▶ _Texto de estudo_:
|---|

Até certo ponto, sim. Digo isso por que muitos dos que fazem o jornalismo político, muitas vezes por terem ligações partidárias, acabam distorcendo essa função social. Preocupam-se mais com bate boca político do que com a discussão das ideais. A política é essencial em nossas vidas, é ela quem conduz o nosso futuro. Por isso, precisamos de um jornalismo político que tenha mais compromisso com o debate dos problemas que afetam a nossa sociedade, como saúde, educação e segurança. Faz sentido se dar importância a um bate boca político enquanto pessoas estão morrendo nos hospitais por falta de infraestrutura, medicamentos e profissionais valorizados? Escolas caindo no interior por falta de investimentos e professores mal remunerados? A violência nos tornando reféns dos bandidos por falta de uma política de segurança correta? É importante que o jornalismo político se atente a tudo isso. Ele tem um papel transformador na sociedade muito importante. E os que já fazem muito bem este papel, como o Universo Político, devem continuar estimulando o debate. Já os que preferem o bate boca, precisam repensar seu papel social para sua própria sobrevivência.
O senhor foi sondado para se filiar a um partido político e ser candidato, mas não aceitou. A recusa deve-se a uma opção pessoal exclusivamente ou, além disso, entende que dirigente sindical não deve ter outro partido a não ser a categoria que representa?
Fui, sim, convidado por alguns partidos, mas preferi agradecer os convites que muito me honram. Recebi convites de partidos tanto de esquerda como de direita, mas preferi continuar apenas na atuação jornalística. Se algum dia eu decidir entrar na política partidária antes terei que conversar com minha família, meus amigos e a nossa categoria. Não seria uma decisão isolada, mas conjunta, coletiva. A disputa política é um direito de qualquer cidadão, independentemente de ser ou não sindicalista. Neste momento, a escolha que fiz é a de continuar exercendo minha profissão, que tanto me orgulha, e concluir meu mandato a frente do SINDIJOR. Mas reconheço que o Brasil nunca precisou tanto de renovação política como agora. Espero que os nomes novos que surgirem tenham compromisso com a classe trabalhadora deste país. Também não podemos generalizar a classe política. O Brasil precisa de renovação sim, mas reconhecemos que ainda há muitos políticos sérios, que representam bem a sociedade e que merecem continuar nos representando. É saber separar o joio do trigo. Felizmente, nem tudo está perdido.

|---|

▶ _Dados fornecidos_:
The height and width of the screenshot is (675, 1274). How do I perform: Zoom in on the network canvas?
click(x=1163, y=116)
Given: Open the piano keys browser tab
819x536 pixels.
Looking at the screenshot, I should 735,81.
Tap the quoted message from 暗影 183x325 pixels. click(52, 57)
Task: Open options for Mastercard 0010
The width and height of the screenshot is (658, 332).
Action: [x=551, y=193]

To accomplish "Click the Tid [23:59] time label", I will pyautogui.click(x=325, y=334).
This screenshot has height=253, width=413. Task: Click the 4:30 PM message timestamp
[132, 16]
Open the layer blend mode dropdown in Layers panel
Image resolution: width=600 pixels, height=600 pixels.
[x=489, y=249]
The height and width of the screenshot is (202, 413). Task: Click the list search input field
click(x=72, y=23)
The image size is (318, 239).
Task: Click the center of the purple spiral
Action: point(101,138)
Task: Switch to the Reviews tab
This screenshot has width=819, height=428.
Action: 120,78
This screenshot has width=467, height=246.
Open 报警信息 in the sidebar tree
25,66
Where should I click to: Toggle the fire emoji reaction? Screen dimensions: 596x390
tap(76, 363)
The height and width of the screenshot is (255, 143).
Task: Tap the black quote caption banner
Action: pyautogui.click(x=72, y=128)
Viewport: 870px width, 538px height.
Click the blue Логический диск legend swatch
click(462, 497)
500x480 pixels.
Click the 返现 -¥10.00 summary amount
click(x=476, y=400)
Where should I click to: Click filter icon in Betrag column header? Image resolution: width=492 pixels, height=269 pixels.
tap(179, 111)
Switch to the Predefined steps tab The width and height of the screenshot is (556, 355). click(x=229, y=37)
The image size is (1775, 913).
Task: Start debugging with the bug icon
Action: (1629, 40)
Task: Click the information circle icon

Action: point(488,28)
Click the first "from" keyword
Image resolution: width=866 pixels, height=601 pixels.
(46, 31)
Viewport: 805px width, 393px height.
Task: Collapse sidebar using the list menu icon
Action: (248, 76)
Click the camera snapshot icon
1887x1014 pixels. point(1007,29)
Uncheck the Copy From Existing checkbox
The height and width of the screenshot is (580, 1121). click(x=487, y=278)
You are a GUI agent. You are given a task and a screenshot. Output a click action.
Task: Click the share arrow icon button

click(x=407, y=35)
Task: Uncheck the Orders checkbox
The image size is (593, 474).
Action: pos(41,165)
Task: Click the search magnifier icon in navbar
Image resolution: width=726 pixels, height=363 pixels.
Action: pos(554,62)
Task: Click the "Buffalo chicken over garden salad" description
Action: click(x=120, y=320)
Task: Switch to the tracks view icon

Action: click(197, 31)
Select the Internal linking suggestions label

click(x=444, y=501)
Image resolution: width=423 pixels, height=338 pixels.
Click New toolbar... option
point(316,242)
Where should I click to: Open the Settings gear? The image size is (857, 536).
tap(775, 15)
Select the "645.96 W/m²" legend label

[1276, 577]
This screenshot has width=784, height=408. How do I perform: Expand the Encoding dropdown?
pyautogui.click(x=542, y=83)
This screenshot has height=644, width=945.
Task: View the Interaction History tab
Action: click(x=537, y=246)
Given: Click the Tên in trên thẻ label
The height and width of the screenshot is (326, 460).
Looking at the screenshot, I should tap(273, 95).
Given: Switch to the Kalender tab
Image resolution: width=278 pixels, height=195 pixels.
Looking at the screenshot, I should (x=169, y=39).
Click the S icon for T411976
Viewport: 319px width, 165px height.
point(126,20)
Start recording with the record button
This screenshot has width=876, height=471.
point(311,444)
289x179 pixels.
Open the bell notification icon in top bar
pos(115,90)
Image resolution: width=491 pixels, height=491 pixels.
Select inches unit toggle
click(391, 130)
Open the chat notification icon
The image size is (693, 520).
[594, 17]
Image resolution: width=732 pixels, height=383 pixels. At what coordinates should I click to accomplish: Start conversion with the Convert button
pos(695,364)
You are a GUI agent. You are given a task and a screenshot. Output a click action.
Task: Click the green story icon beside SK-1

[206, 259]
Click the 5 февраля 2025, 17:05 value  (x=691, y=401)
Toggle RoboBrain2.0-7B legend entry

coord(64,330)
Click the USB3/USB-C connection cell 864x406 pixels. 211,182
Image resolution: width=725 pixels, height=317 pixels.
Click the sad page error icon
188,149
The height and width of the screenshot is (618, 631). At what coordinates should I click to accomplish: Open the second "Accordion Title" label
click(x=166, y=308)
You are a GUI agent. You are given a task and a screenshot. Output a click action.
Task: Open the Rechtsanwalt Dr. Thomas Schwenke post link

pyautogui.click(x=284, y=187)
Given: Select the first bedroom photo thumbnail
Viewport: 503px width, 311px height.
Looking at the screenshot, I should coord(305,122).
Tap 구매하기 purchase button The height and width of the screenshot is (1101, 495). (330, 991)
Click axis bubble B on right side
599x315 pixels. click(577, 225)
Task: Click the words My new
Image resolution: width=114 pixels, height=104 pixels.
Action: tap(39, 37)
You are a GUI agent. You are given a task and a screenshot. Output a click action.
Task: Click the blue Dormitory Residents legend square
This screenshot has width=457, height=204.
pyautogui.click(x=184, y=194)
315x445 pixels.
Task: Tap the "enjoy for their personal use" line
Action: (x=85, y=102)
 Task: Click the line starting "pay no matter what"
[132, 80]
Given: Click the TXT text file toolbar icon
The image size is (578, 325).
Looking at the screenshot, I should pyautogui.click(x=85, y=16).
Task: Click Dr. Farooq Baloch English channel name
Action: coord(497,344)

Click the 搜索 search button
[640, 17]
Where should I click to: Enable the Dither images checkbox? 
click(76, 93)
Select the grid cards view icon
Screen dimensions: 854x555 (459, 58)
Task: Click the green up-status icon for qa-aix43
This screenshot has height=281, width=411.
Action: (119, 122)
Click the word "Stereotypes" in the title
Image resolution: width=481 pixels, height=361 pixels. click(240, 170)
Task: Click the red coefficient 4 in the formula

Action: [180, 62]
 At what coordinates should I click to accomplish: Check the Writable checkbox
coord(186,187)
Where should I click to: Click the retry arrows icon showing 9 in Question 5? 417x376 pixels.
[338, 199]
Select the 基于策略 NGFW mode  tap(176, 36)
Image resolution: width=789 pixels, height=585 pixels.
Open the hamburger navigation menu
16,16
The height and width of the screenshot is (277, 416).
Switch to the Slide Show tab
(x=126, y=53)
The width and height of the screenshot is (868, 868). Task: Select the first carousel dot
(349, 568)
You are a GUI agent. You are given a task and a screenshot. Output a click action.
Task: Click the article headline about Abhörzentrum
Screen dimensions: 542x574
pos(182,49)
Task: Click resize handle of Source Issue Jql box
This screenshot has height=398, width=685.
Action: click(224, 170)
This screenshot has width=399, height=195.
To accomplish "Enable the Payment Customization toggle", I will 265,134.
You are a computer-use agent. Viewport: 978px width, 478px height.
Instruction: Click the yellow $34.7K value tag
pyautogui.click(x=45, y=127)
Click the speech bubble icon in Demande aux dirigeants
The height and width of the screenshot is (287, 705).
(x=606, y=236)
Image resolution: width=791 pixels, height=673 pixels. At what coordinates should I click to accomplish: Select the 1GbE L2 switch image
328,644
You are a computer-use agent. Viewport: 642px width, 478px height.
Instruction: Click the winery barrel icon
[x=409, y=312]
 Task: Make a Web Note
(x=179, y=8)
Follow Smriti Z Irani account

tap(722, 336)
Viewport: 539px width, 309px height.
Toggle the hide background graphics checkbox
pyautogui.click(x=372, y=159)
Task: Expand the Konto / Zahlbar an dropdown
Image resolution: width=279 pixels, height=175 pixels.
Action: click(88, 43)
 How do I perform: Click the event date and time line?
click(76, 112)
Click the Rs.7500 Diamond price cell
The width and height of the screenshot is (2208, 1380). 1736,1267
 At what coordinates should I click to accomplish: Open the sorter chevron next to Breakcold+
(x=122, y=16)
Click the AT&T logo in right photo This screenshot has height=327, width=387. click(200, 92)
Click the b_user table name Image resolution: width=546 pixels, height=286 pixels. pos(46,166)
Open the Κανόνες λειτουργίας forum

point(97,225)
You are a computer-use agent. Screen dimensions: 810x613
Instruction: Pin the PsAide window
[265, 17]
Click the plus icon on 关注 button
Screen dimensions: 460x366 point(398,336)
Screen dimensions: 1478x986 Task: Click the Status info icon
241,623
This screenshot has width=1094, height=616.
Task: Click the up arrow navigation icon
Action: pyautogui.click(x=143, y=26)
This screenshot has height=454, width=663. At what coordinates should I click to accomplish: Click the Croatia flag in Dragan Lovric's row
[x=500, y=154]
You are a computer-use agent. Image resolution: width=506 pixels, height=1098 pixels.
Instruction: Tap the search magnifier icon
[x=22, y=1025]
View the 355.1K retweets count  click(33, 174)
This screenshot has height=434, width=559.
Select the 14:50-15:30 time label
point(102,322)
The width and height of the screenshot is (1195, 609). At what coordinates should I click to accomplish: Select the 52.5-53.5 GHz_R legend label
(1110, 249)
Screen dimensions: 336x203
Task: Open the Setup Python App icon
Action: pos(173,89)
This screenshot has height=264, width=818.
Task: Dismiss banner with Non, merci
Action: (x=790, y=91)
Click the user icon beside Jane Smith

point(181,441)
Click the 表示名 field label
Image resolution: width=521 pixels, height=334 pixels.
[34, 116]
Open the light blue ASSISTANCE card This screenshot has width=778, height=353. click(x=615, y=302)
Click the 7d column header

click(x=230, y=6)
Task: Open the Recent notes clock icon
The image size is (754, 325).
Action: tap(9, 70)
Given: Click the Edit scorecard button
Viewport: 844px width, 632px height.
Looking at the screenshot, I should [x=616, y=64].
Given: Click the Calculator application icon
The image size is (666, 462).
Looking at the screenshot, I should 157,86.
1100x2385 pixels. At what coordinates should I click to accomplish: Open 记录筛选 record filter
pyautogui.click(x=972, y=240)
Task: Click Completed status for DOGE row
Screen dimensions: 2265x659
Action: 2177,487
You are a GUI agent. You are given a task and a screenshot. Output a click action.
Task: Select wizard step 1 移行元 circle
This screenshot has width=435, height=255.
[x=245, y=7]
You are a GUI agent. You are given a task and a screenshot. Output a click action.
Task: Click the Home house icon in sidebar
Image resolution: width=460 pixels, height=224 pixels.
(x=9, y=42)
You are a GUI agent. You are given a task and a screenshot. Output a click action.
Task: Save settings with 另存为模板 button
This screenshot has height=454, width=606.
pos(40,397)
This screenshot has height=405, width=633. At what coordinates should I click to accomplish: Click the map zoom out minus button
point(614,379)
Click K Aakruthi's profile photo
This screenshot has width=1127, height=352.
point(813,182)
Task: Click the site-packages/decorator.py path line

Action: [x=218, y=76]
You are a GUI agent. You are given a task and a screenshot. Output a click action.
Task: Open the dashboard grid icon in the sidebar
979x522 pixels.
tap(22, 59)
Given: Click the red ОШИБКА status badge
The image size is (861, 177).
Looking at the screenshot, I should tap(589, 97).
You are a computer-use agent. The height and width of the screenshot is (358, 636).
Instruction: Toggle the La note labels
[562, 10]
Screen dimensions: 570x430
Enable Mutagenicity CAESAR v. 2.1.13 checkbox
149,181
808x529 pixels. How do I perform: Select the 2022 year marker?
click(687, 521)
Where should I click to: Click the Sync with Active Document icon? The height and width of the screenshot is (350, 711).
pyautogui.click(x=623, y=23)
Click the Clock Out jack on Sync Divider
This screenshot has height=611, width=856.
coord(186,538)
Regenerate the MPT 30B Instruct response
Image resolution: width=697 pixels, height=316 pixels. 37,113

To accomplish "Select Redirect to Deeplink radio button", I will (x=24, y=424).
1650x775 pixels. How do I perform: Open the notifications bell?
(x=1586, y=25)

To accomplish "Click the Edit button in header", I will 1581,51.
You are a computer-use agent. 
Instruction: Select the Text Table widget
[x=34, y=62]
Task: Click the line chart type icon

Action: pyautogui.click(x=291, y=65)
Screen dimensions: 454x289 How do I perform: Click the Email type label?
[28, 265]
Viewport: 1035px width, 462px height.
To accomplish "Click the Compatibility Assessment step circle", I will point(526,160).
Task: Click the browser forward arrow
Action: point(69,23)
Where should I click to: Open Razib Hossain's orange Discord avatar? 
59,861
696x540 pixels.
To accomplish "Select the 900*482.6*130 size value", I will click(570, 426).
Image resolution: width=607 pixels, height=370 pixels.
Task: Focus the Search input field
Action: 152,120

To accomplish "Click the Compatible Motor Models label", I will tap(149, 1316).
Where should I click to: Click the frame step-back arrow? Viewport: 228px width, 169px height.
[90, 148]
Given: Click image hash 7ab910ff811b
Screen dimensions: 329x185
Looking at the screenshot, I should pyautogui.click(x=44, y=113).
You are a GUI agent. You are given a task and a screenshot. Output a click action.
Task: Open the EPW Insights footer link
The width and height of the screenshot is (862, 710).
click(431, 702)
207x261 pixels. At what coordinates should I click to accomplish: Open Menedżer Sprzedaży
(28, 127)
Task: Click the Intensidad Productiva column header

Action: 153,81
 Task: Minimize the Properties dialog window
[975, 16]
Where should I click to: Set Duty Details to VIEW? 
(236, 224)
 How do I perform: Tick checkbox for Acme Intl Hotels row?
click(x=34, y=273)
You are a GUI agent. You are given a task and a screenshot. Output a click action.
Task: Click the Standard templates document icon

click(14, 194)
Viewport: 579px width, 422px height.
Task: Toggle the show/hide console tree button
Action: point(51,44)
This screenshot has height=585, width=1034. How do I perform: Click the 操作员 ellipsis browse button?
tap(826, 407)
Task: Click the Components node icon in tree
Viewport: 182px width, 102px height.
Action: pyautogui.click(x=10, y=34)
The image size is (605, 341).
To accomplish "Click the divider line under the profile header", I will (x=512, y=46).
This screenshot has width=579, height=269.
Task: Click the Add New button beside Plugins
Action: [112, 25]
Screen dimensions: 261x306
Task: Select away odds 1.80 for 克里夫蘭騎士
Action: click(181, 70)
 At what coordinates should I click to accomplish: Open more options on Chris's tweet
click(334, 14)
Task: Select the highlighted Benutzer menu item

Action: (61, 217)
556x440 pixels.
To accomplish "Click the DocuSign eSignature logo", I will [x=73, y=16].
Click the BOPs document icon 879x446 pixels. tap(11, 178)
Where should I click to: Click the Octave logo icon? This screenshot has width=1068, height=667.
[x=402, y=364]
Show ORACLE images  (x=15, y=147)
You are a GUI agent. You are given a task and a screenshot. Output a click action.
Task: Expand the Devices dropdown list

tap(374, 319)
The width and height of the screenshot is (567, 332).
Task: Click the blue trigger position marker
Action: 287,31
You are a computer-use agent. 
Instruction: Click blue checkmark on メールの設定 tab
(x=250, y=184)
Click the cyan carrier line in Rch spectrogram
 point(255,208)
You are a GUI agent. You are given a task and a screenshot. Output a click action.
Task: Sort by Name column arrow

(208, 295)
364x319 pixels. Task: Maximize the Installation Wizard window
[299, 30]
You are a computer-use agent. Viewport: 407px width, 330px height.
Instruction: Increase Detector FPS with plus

|---|

▶ _Sua tarefa_:
Responda às perguntas abaixo com base no texto de estudo.
(a) Quais problemas que afetam a sociedade o texto cita como temas que o jornalismo político deveria debater?
(b) Que veículo é apontado como um dos que já fazem muito bem o papel do jornalismo político?
(c) Com quem a pessoa entrevistada diz que teria de conversar antes de decidir entrar na política partidária?

▶ _Resposta do exercício_:
(a) Saúde, educação e segurança.
(b) O Universo Político.
(c) Com a família, os amigos e a categoria.